Population (31 December 2020)
- • Total: 888
- • Density: 1,000/km^{2} (2,700/sq mi)
- Time zone: UTC+1 (CET)
- • Summer (DST): UTC+2 (CEST)

= Hållsta =

Hållsta is a locality situated in Eskilstuna Municipality, Södermanland County, Sweden with 823 inhabitants in 2010.

It is famous for its production of energy drinks that are sold throughout Södermanland County, Sweden. That is its main source of income and rakes in roughly 1 000 000 sek (Swedish Kronor) in revenue annually.

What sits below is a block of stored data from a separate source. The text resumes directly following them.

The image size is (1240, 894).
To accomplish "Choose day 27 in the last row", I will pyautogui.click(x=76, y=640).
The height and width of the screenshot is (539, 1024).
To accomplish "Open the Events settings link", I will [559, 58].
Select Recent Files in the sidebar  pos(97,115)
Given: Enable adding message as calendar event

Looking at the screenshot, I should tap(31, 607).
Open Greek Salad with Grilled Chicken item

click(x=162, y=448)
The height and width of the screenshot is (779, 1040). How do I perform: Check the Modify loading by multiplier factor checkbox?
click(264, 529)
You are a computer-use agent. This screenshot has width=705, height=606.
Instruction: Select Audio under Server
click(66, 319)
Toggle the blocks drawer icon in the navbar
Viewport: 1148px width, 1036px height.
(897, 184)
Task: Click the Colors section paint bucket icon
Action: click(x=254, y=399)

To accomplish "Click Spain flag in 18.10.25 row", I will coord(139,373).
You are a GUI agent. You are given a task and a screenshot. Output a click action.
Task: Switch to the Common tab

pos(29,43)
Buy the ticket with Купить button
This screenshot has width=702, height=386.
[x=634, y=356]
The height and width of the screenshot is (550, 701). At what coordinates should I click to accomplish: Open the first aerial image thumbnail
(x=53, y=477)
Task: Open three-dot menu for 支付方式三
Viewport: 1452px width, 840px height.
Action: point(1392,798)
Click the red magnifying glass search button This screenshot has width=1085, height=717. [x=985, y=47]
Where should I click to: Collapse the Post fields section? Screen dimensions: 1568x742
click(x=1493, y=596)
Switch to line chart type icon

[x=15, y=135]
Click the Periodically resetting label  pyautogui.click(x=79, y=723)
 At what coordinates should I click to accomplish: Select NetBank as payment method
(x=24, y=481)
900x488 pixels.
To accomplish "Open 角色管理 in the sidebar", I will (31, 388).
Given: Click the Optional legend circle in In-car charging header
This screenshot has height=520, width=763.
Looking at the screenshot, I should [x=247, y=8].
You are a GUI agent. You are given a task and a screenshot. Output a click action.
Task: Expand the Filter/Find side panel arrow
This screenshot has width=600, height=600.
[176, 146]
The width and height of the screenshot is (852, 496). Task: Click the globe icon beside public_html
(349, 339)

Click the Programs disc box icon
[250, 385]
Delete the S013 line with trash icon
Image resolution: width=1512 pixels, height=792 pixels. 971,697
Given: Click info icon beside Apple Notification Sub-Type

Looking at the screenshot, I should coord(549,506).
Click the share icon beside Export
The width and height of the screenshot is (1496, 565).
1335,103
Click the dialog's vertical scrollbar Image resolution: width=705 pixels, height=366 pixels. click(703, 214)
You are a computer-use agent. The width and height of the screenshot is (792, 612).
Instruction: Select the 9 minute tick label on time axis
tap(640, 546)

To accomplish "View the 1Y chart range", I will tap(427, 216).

The locality gained its name from the first farm in the area, owned by the Hol family in the 1300s. Its name changed slightly throughout the years before it reached its current name. In about 1307 more inhabitants migrated there and it became a town, which was named Hol, after its founders. In 1440 it was renamed Holstad, as it had reached a larger amount of inhabitants and the townsfolks decide to reflect that by calling it a "stad" (Swedish word for city). However, in 1518, the descendants of the Hol family were part of a scandal which led to the family being chased out of the town with pitchforks. The following year, the town had a vote to rename the town to separate it from the Hol family; a vote was held and decided on Hållsta, a name that was similar to their previous name, but different enough to remove the connotation with the town and its unholy founders.